Я сидел и молчал. Думал я в эту минуту не про мальчишку. Думал я об арифметике.
Убийство. Свидетель двенадцати лет. И женщина, которая пошла спросить и через месяц простудилась и умерла. И этот свидетель три года живёт на свете только потому, что тот человек рассчитал: убить второго вслед первой будет заметно.
А потом посчитал ещё раз и нашёл выход лучше. Выкупить, выправить бумаги и отправить в кругосветное плавание, из которого возвращается не всякий. И платить вдове раз в год, чтобы бумаги держались. И держать в руках подьячего, чтобы в любой день всё можно было порушить.
Он его не убил. Он его отложил.
— Илья.
— Что?
— Ты понимаешь, что ты мне сейчас рассказал?
— Понимаю.
— Не понимаешь. — Покачал я головой. — Ты мне рассказал про убийство. И теперь я тоже свидетель, только я свидетель с чужих слов, а это в суде не стоит ничего.
Ермаков поглядел на меня.
— Дык я потому и спрашивал дозволения, — сказал он. — Ежели бы я вам без спросу сказал, я бы уже пропал.
— Как пропал?
— А так. Он бы узнал и порушил бумаги, а меня бы забрали. А вы бы остались с тем, что вам мальчишка чего-то наговорил.
Я поглядел на него иначе.
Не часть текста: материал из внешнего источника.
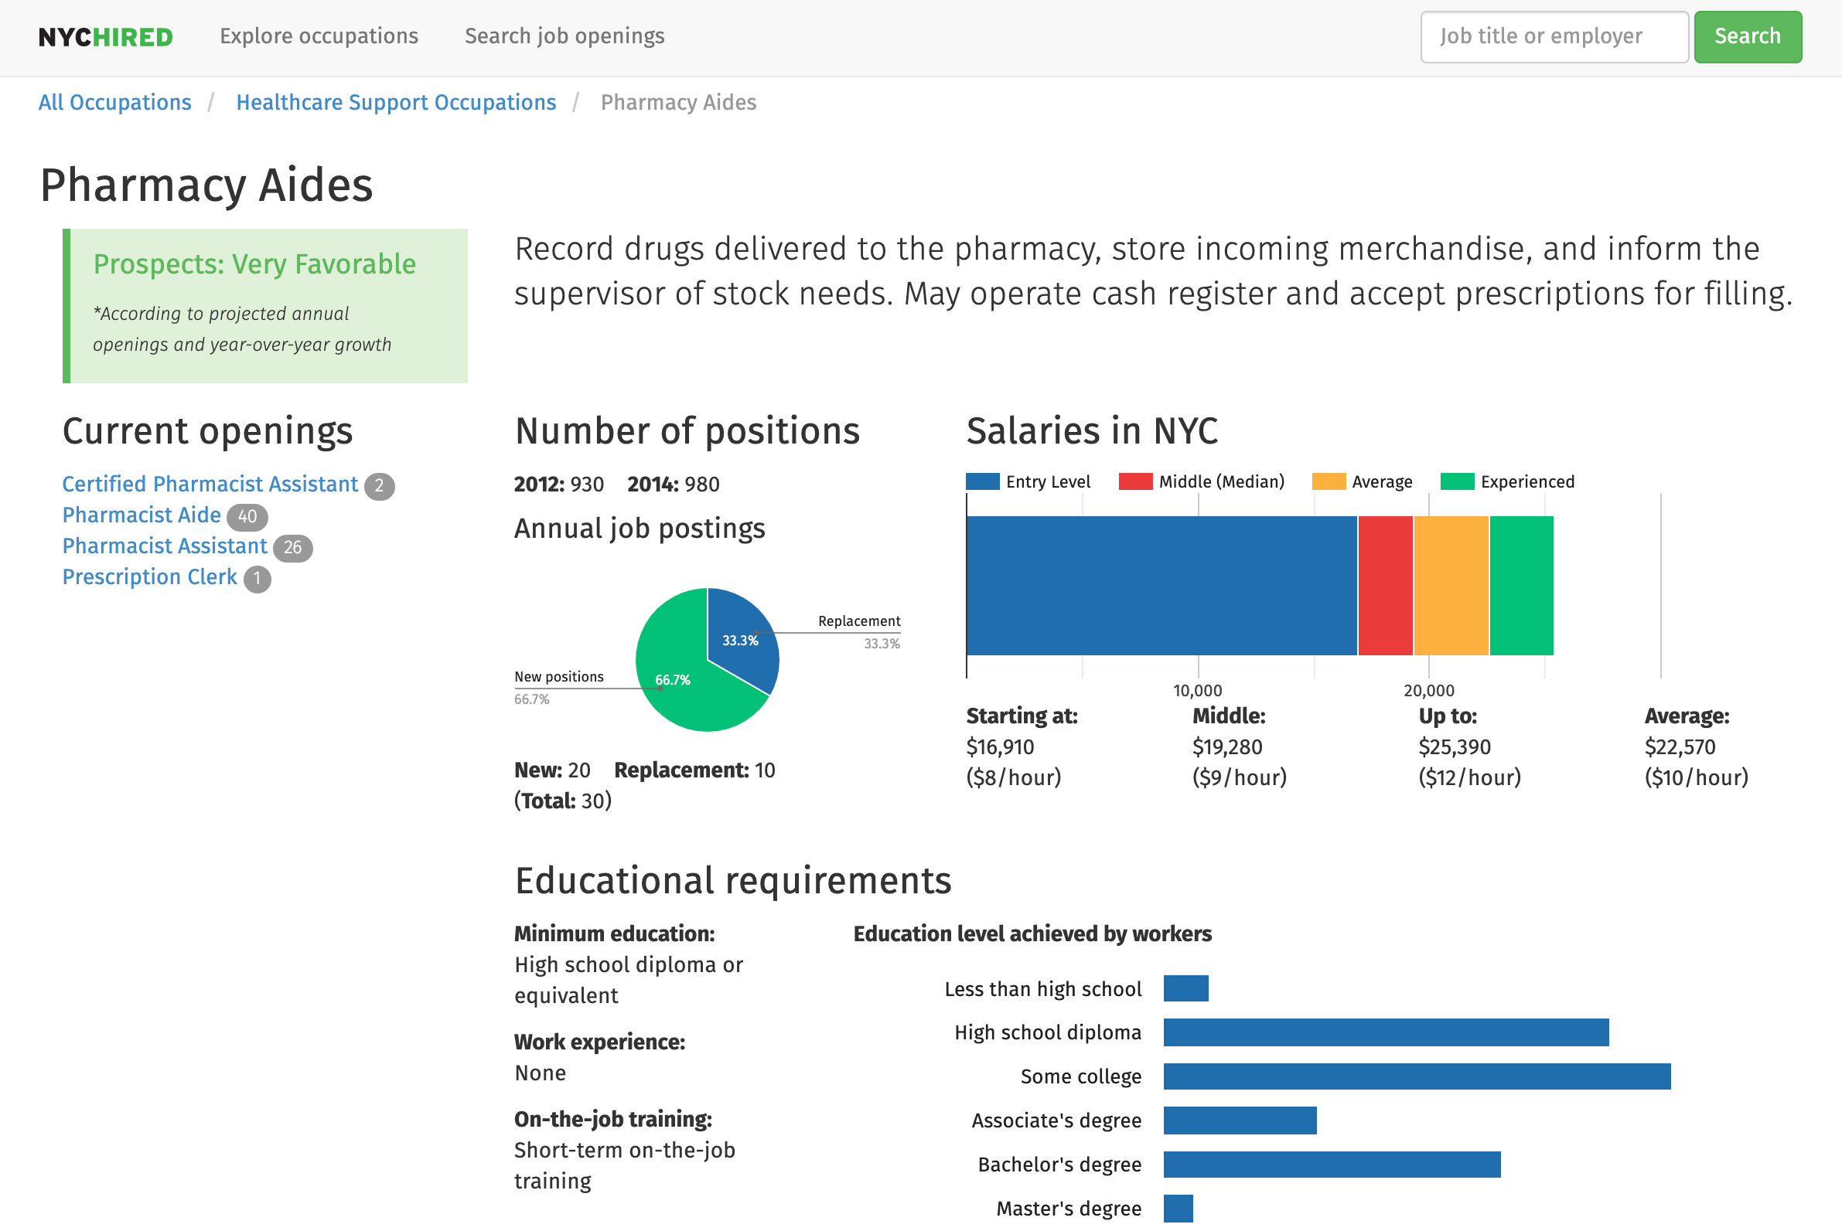Click the Pharmacist Aide job listing
Image resolution: width=1842 pixels, height=1231 pixels.
[141, 516]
Три месяца я считал этого мальчишку ребёнком, которого надо беречь.
А он в двенадцать лет видел, как убивают. В пятнадцать выторговал себе право говорить — письмом, отправленным за полтора месяца до разговора. И только что объяснил мне, отчего он не мог мне рассказать раньше, и объяснил разумнее, чем объяснил бы иной взрослый.
— Илья, а ты чего от меня хочешь?
Он подумал.
— Ничего, — сказал он. — Я вам рассказал, чтоб вы знали, за что взялись.
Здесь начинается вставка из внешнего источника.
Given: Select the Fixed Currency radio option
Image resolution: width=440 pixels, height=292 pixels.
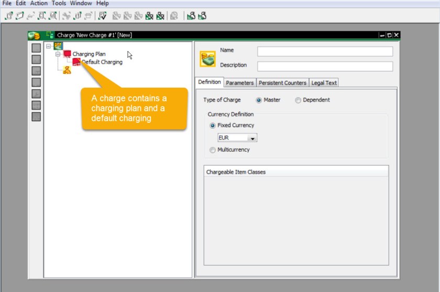Looking at the screenshot, I should (212, 126).
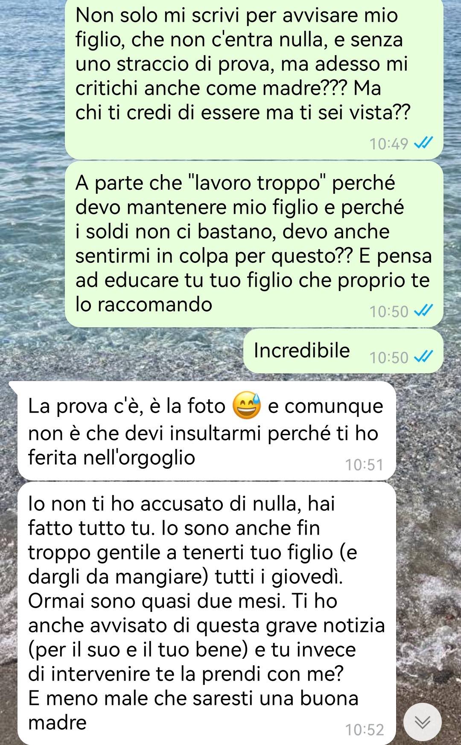The height and width of the screenshot is (745, 461).
Task: Tap the 10:50 timestamp next to 'Incredibile'
Action: (x=389, y=358)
Я хотел сказать ему что-нибудь. А сказать было нечего, и я налил ему воды и подождал, пока выпьет. — Тогда слушай, что будет дальше.
— Слушаю.
— Первое: я никому не скажу ни слова. Ни капитану, ни штаб-лекарю, никому.
— Спасибо.
— Не благодари. Я не для тебя, — я поглядел на него. — Я молчу оттого, что рассказать сейчас значит тебя погубить, а пользы никакой. Второе: ты мне будешь показывать всякую бумагу, какая от него придёт. Не читать, а показывать.
— Зачем?
— Затем, что почерк и слова говорят про человека больше, чем он думает. Я по этой записке уже кое-что понял.
Ермаков насторожился.
— Что поняли?
— Что он не барин, — сказал я.
— Отчего?
— Оттого, что барин так не пишет. — Я взял бумажку и повернул к свету. — Гляди. Почерк ровный, буквы одинаковые, строки не пляшут. Так пишет человек, который пишет всякий день и помногу. Барин пишет размашисто и криво, потому что ему писать некогда и незачем. И вот ещё: тут нет ни одного лишнего слова. Четыре строки, и в них всё: дозволение, условие, угроза и деньги. Так пишут люди, привыкшие составлять бумаги.
Ермаков смотрел на бумажку.
— Приказный?
— Может, приказный. А может, управляющий, или стряпчий, или человек при должности. — Я переписал эти четыре строки к себе в тетрадь, слово в слово, и вернул ему бумажку. — Илья, а кто тебе эту бумажку отдал?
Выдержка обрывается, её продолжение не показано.